Effect of hyperthermia and proton beam radiation as a novel approach in chordoma cells death and its clinical implication to treat chordoma

Abstract

Purpose Chordoma is a locally aggressive tumor that most commonly affects the base of the skull/clivus, cervical, and sacral spine. Conventional radiotherapy (RT), cannot be safely increased further to improve disease control due to the risk of toxicity to the surrounding critical structures. Tumor-targeted hyperthermia (HT) combined with Proton Beam Radiation Therapy (PBRT) is known to act as a potent radiosensitizer in cancer control. In this study, we investigated whether PBRT efficacy for chordoma can be enhanced in combination with HT as a radiosensitizer. Material and methods Human chordoma cell lines, U-CH2 and Mug-chor1 were treated in vitro with HT followed by PBRT with variable doses. The colony-forming assay was performed, and dose-response was characterized by linear-quadratic model fits. HSP-70 and Brachyury (TBXT) biomarkers for chordoma aggression levels were quantified by western blot analysis. Gene microarray analysis was performed by U133 Arrays. Pathway Analysis was also performed using IPA bioinformatic software. Results Our findings in both U-CH2 and Mug–Chor1 cell lines demonstrate that hyperthermia followed by PBRT has an enhanced cell killing effect when compared with PBRT-alone (p < .01).
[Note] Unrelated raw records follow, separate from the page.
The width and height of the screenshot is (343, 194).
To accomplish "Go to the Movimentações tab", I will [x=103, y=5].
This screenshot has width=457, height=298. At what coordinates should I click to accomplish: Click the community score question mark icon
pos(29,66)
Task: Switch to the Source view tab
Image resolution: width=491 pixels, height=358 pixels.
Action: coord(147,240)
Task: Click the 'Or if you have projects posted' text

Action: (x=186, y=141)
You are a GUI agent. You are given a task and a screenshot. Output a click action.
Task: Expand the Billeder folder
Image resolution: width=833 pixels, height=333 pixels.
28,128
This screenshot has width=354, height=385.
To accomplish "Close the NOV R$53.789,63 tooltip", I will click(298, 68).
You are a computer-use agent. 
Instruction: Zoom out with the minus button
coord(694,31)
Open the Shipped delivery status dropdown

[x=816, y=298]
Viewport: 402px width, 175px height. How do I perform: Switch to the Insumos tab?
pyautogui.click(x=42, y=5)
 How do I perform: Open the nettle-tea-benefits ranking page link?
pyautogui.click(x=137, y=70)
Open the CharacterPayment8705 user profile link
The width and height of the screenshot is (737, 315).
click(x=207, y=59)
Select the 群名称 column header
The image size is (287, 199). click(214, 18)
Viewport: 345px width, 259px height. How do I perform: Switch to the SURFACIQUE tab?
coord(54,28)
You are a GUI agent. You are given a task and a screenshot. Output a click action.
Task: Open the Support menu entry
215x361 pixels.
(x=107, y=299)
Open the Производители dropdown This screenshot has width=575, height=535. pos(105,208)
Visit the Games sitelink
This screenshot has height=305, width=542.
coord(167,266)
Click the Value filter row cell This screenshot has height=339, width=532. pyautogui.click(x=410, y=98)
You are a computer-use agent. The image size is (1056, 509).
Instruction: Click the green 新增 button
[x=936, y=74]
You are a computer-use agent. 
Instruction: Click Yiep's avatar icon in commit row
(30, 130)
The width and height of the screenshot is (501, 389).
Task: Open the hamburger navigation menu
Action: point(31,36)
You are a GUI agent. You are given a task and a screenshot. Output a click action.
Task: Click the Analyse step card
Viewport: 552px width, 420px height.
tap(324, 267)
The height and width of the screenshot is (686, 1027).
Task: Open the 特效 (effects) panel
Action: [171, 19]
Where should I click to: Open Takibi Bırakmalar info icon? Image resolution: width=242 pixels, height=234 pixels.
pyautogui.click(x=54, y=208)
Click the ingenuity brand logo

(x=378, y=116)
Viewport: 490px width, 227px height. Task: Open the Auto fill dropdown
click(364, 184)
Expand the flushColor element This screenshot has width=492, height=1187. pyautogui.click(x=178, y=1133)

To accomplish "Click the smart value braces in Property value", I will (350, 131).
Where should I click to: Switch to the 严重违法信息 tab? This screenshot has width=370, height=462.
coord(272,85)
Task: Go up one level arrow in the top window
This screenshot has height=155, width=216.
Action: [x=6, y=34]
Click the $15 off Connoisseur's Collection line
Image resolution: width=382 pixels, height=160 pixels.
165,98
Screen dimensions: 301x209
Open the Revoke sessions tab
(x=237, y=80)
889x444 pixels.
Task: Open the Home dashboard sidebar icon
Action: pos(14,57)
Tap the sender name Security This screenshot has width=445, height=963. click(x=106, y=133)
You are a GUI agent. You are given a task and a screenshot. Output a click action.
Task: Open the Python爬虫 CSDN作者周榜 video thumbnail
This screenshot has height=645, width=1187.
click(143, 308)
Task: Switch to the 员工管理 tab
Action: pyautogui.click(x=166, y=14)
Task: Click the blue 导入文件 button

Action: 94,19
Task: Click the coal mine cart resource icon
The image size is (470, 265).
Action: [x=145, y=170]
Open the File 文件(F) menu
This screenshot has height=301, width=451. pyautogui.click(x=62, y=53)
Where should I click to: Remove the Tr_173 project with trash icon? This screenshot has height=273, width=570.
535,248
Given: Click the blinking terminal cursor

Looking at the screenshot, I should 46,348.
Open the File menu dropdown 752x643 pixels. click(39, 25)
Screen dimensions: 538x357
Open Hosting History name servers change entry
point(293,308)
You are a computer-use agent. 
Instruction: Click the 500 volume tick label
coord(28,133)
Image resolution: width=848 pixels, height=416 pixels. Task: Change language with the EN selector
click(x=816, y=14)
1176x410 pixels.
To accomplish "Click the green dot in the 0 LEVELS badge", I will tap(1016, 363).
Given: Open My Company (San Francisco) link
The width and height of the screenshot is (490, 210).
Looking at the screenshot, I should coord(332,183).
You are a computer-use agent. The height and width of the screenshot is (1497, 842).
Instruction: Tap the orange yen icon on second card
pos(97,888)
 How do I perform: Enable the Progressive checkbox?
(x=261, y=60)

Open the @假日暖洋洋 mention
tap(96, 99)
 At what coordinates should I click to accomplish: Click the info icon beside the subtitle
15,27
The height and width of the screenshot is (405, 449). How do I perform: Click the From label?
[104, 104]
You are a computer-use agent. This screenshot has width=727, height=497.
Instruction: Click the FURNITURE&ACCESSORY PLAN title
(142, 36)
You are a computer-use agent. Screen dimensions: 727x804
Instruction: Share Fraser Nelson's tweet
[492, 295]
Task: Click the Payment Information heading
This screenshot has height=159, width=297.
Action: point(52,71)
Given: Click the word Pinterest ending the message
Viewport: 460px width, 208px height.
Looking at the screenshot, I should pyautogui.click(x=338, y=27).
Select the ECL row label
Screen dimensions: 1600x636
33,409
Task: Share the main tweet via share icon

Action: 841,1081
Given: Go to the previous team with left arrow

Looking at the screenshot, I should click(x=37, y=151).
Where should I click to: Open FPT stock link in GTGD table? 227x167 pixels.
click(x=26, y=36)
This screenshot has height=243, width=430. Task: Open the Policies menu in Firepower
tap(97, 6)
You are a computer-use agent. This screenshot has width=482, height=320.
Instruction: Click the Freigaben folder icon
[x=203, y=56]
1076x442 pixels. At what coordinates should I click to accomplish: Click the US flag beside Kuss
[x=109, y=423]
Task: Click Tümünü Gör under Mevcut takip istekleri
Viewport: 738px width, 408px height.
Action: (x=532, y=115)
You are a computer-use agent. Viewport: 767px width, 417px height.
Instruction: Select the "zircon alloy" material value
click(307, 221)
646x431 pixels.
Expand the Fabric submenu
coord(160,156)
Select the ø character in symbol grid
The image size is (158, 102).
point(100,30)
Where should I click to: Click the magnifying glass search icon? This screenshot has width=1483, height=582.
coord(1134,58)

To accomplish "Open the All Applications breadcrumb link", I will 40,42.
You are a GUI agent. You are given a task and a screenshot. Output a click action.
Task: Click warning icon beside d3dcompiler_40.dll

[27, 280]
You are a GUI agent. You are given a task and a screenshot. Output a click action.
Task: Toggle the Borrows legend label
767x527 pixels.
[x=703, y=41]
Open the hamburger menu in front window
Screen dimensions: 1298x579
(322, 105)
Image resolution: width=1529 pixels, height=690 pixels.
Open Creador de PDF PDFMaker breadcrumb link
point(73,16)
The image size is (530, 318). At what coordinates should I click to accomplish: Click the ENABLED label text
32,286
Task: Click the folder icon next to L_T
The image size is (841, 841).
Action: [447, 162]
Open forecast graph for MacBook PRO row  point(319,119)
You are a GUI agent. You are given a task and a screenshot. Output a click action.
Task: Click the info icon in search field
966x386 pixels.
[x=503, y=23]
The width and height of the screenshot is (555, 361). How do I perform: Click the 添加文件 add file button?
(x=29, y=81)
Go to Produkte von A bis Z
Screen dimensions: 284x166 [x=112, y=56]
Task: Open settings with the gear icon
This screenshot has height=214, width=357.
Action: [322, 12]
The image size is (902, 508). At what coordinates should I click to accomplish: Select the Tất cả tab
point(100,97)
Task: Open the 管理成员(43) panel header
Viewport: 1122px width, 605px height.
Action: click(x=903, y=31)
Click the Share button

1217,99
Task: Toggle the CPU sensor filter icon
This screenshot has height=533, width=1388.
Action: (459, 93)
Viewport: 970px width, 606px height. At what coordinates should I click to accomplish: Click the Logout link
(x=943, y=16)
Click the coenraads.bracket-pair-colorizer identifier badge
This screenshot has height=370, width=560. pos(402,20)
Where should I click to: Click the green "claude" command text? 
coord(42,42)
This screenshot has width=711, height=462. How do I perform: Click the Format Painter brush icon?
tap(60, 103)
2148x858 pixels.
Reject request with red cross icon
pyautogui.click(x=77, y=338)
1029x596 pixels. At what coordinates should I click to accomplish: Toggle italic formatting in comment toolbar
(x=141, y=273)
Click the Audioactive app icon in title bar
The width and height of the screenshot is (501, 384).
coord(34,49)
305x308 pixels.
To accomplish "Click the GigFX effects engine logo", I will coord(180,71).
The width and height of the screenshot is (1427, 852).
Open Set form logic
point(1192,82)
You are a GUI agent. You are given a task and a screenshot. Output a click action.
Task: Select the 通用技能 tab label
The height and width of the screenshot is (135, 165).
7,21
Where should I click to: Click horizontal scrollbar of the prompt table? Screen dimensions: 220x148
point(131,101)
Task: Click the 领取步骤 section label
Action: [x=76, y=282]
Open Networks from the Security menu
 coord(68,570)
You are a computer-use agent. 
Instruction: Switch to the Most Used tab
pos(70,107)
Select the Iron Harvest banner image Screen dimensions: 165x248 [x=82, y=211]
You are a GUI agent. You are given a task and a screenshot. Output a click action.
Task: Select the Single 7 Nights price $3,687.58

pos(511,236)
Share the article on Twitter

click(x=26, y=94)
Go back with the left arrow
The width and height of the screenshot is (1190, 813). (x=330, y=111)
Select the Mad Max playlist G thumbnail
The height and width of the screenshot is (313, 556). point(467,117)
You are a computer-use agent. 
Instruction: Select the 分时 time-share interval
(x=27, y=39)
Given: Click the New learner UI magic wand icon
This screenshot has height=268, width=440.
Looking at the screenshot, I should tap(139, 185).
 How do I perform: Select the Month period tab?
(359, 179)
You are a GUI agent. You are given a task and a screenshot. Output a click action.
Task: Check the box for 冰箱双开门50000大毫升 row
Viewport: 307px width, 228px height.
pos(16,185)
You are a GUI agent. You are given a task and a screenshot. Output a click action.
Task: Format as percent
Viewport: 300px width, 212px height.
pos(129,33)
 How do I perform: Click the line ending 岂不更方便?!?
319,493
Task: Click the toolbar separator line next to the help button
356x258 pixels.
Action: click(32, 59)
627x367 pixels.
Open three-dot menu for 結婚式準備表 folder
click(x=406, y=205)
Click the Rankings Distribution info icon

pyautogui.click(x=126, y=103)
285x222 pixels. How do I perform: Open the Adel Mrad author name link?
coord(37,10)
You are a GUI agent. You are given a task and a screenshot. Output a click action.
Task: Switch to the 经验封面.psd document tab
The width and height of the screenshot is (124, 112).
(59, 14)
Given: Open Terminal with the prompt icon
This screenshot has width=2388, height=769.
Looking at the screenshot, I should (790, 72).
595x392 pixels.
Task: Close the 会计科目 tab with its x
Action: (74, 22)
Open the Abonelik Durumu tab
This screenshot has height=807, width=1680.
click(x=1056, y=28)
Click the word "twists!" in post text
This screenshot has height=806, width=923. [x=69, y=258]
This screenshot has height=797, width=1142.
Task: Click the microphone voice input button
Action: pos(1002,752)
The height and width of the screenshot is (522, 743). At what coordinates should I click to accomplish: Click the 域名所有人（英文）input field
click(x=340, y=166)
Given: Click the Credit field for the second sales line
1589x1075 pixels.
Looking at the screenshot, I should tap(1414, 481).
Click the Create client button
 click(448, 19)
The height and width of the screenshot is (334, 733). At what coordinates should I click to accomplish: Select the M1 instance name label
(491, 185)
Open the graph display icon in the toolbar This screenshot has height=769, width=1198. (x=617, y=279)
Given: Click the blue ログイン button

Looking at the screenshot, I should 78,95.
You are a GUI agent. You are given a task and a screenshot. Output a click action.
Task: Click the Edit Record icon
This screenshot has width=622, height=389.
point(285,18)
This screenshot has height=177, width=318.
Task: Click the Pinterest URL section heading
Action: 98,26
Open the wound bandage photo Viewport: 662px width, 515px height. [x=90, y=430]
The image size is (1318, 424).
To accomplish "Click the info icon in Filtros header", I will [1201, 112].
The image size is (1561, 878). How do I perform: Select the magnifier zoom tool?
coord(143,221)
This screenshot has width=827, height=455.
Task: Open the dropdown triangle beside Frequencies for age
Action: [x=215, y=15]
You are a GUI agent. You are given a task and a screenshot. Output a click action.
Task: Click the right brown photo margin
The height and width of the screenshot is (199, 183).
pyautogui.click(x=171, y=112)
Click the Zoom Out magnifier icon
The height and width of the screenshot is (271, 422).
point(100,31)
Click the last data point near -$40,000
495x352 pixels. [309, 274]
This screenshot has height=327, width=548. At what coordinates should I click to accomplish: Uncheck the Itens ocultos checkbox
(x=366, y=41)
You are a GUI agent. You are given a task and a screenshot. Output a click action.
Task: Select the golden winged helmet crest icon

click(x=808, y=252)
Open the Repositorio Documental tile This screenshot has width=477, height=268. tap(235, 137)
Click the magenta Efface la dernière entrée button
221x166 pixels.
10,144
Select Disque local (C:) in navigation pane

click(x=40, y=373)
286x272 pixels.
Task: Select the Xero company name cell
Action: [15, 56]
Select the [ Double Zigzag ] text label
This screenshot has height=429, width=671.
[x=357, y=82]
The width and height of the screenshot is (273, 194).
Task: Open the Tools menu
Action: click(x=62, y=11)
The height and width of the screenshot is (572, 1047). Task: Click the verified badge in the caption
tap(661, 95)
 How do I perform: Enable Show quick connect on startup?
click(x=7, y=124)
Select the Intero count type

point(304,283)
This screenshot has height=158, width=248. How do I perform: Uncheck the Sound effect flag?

Western blot analysis showed HT decreased the expression of Brachyury protein (p < .05), which is considered a biomarker for chordoma tumor aggression. HT with PBRT also exhibited an RT-dose-dependent decrease of Brachyury expression (p < .05). We also observed enhanced HSP-70 expression due to HT, RT, and HT + RT combined in both cell lines. Interestingly, genomic data showed 344 genes expressed by the treatment of HT + RT compared to HT (68 genes) or RT (112 genes) as individual treatment. We also identified activation of death receptor and apoptotic pathway in HT + RT treated cells. Conclusion We found that Hyperthermia (HT) combined with Proton Beam Radiation (PBRT) could significantly increase chordoma cell death by activating the death receptor pathway and apoptosis which has the promise to treat metastatic chordoma.